Why Are Some iTunes Songs 'Purchased' and Others 'Protected'?

Learn the difference between iTunes file types

The songs in your iTunes library may seem essentially the same because they're all audio files. But, if you look closely, you'll find out that even though many of the songs are the same kind of audio file, others differ in major ways. The ways that songs differ can determine where you get them and what you can do with them.

Instructions in this article apply to version 12 of iTunes, originally released in 2014.

How to Find a Song's File Type in iTunes and macOS Music

The process to identify a song's file type is almost identical in both iTunes and the Music app in macOS Catalina (10.15). Here's what to do.

  1. Open iTunes or Music and navigate to your Music Library.

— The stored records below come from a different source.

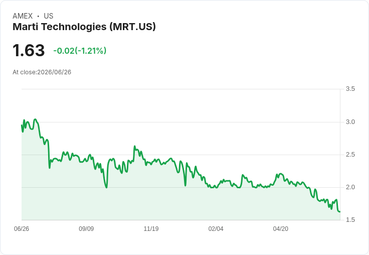Click the sharp dip to 2.0 after 09/09
This screenshot has width=369, height=255.
pos(107,187)
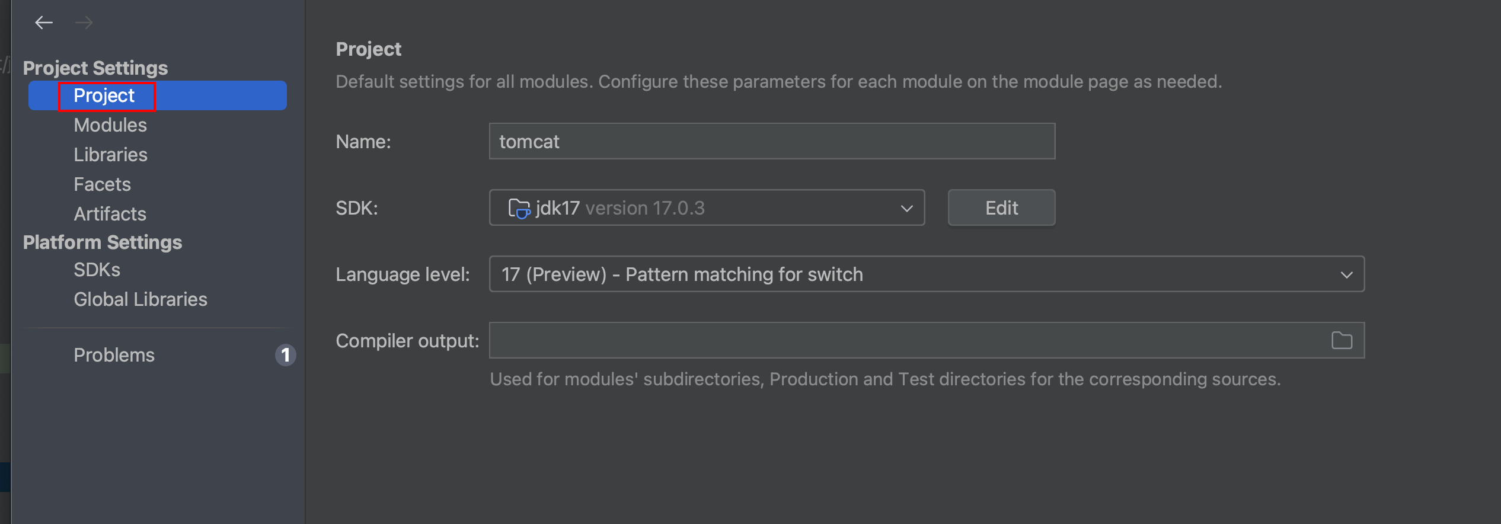1501x524 pixels.
Task: Select SDKs under Platform Settings
Action: (x=97, y=270)
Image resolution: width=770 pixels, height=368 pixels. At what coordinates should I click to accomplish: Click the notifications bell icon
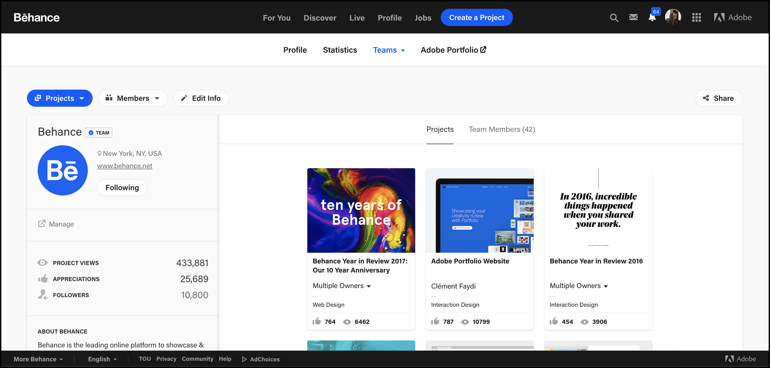651,17
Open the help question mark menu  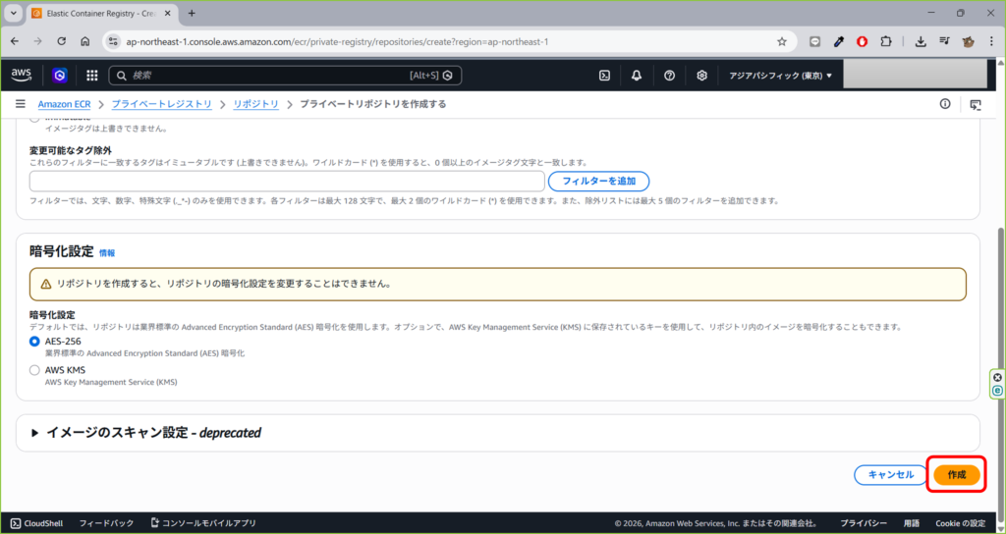click(x=669, y=76)
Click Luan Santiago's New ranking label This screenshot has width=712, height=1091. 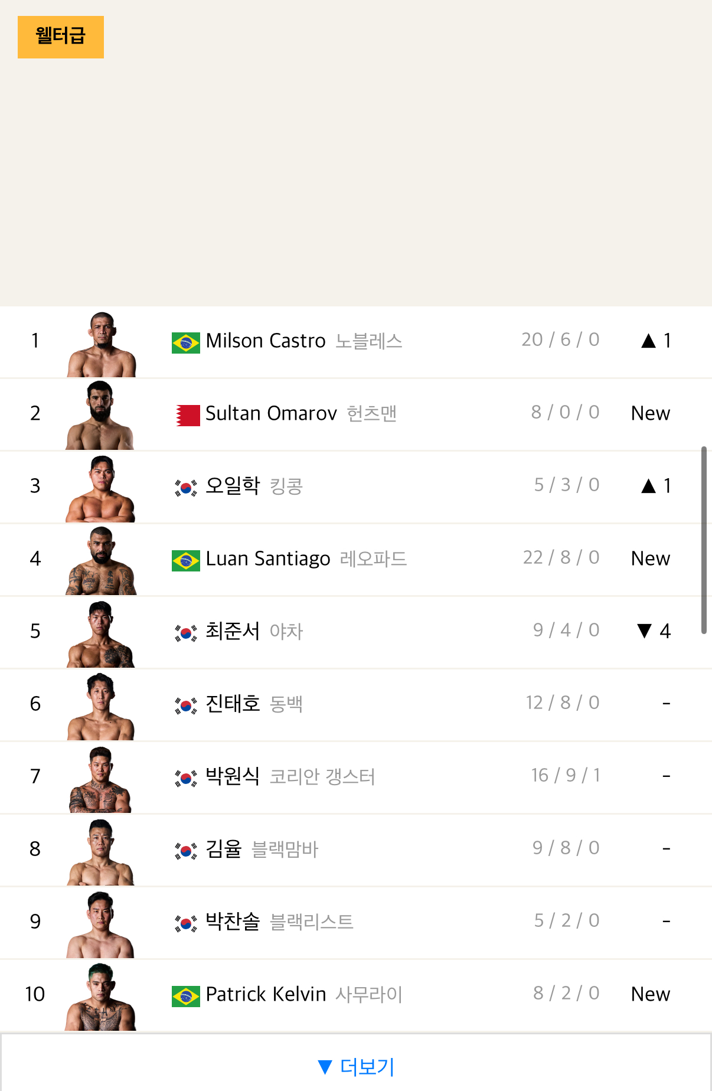point(650,559)
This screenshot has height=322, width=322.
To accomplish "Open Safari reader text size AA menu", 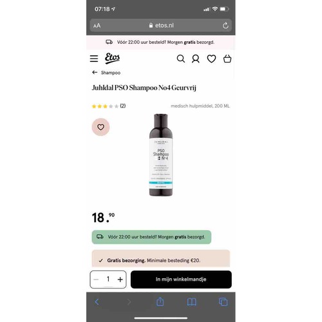I will tap(97, 26).
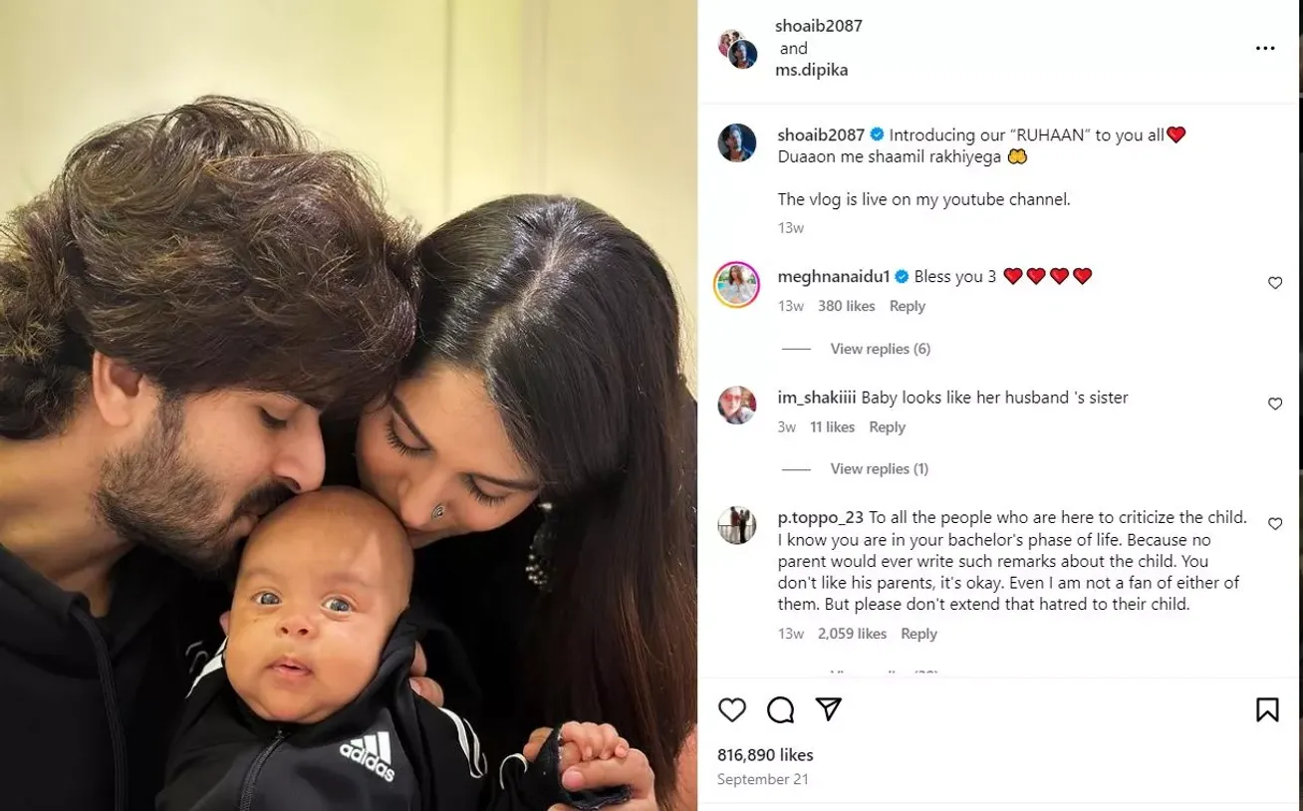Open meghnanaidu1's profile picture
This screenshot has width=1303, height=811.
click(x=738, y=286)
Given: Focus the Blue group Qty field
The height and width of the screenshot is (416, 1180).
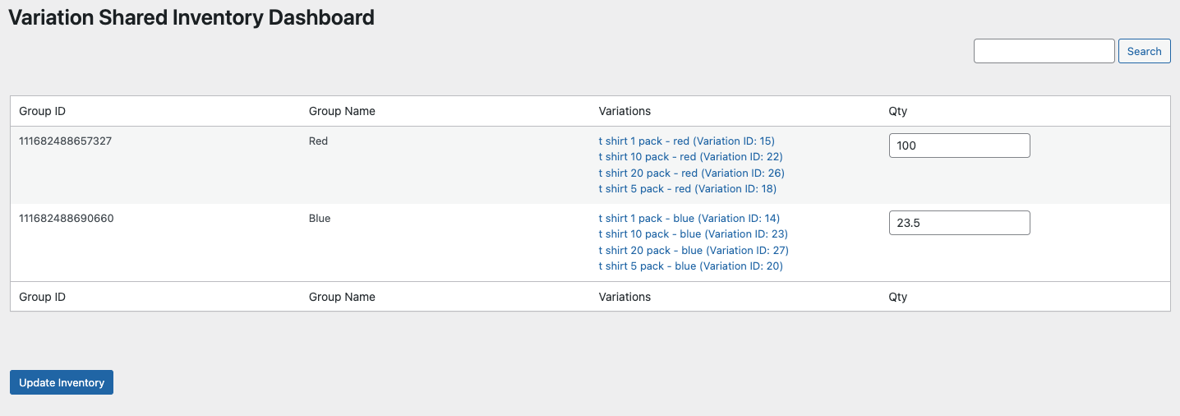Looking at the screenshot, I should click(x=959, y=223).
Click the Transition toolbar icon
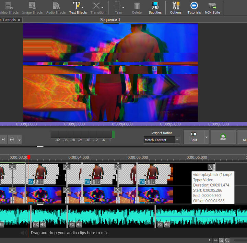 98,8
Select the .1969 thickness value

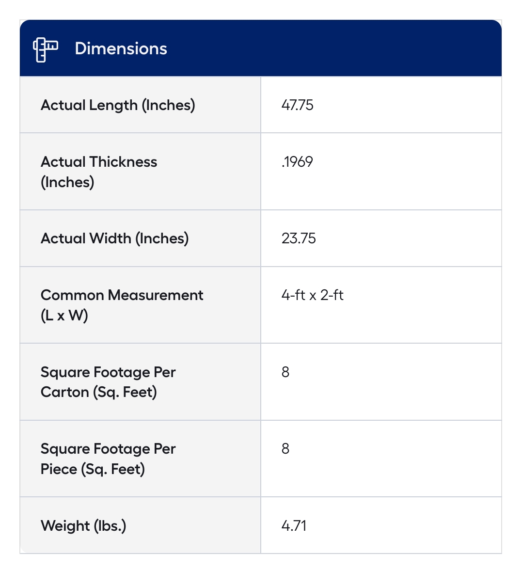click(x=297, y=162)
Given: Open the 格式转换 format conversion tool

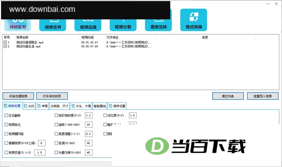Looking at the screenshot, I should [194, 20].
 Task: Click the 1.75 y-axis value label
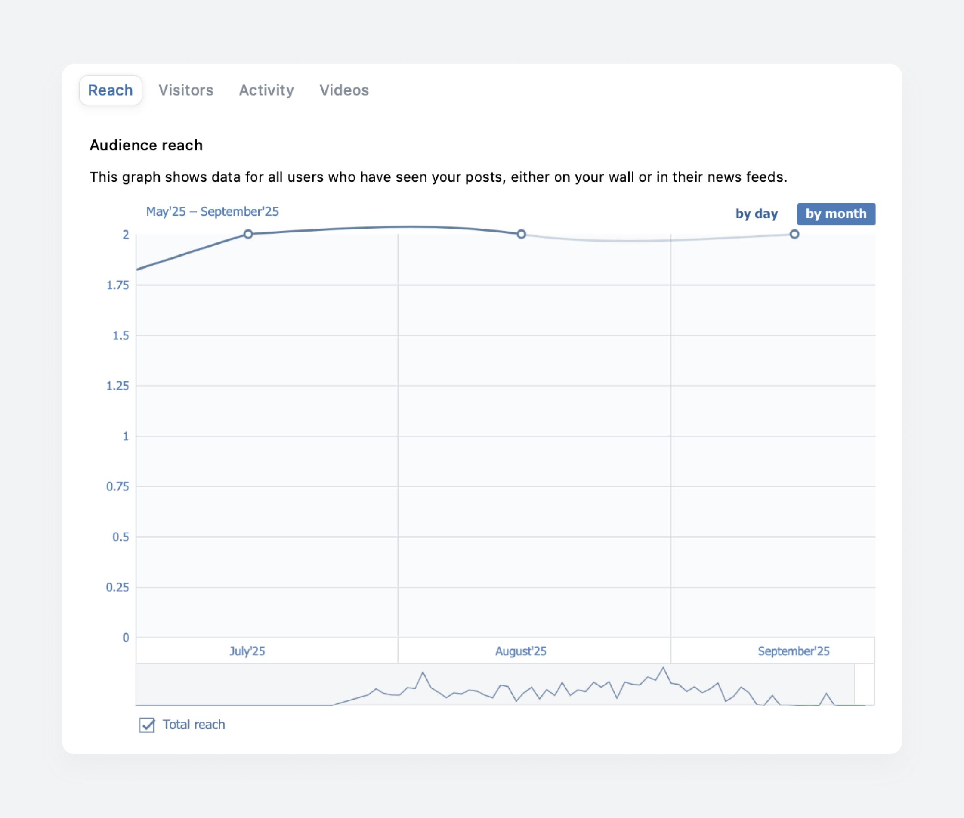click(118, 285)
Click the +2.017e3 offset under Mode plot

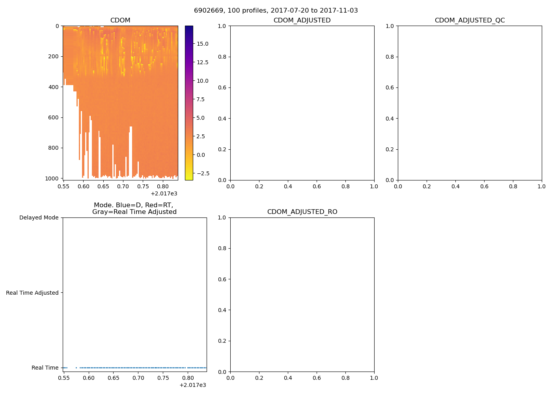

    • In iTunes, click Songs under the Library section on the left when you're on the Library tab.
    • In Music, select Songs under the Library heading in the left pane.
    Songs section of Library in macOS Music
  2. Right-click the song title in your library to open the options menu.

  3. Select Get Info.

    In iTunes, the command is called Song Info.

    Get Info for a sing in macOS Music
  4. Click the File tab.

    File tab in Info window of Music
  5. The file type appears next to Kind.

    File tab in Music

The Most Common File Types in iTunes and Music

The song's file type has to do with where it came from. Songs that you rip from a CD show up in iTunes based on your import settings (usually as AAC or MP3 files). Songs purchased from the iTunes Store, Amazon, or Apple Music might be something else entirely. Here are some of the most common kinds of files found in an iTunes library and what each one means:

  • AAC audio file: a standard AAC (Advanced Audio Coding) file comes from converting an MP3 or ripping a song from a CD using iTunes' built-in AAC encoder. AAC is the successor to MP3.
  • Matched AAC audio file: a standard AAC audio file, except that your computer or iOS device downloaded it from your iCloud account using iTunes Match.
  • Apple Music AAC audio file: a standard AAC file, except that Apple Music. added it to your library. This file type has some Digital Rights Management (DRM) restrictions, such as requiring an active Apple Music subscription. If you cancel your subscription, you'll lose access to the song. You also can't burn Apple Music songs to a CD.
  • MPEG audio file: a standard MP3 file, the classic digital audio format. You may have downloaded it from the web, or iTunes ripped the song from a CD using iTunes' built-in MP3 encoder.
  • Protected AAC audio file: This was the default file type for songs users purchased from the iTunes Store prior to the introduction of the DRM-free iTunes Plus format in April 2009. Protected, in this case, means DRM restricts it to devices authorized with the Apple ID used to buy the song. This restriction prevents the song from being copied or shared.
  • Purchased AAC audio file: A Purchased AAC file is what a Protected AAC file becomes when it's been upgraded to the iTunes Plus format. These files no longer have the DRM-based copy restrictions. All songs at the iTunes Store sold after April 2009 are in the DRM-free Purchased AAC audio file format.

Can You Share Purchased Music?

Not only is sharing music illegal (and takes money out of the pockets of the musicians who made the music), but there are some things in Protected AAC files that make it possible for record companies to find out who illegally shared a song.

Protected AAC/iTunes Plus songs have information embedded in them that identifies the user who bought and shared the song by name. If you share your music and record companies want to track you down and sue you for copyright infringement, it's going to be easier.​​

One exception to this rule is music that you share among family members who are set up as part of Family Sharing. That kind of music sharing won't lead to any legal problems.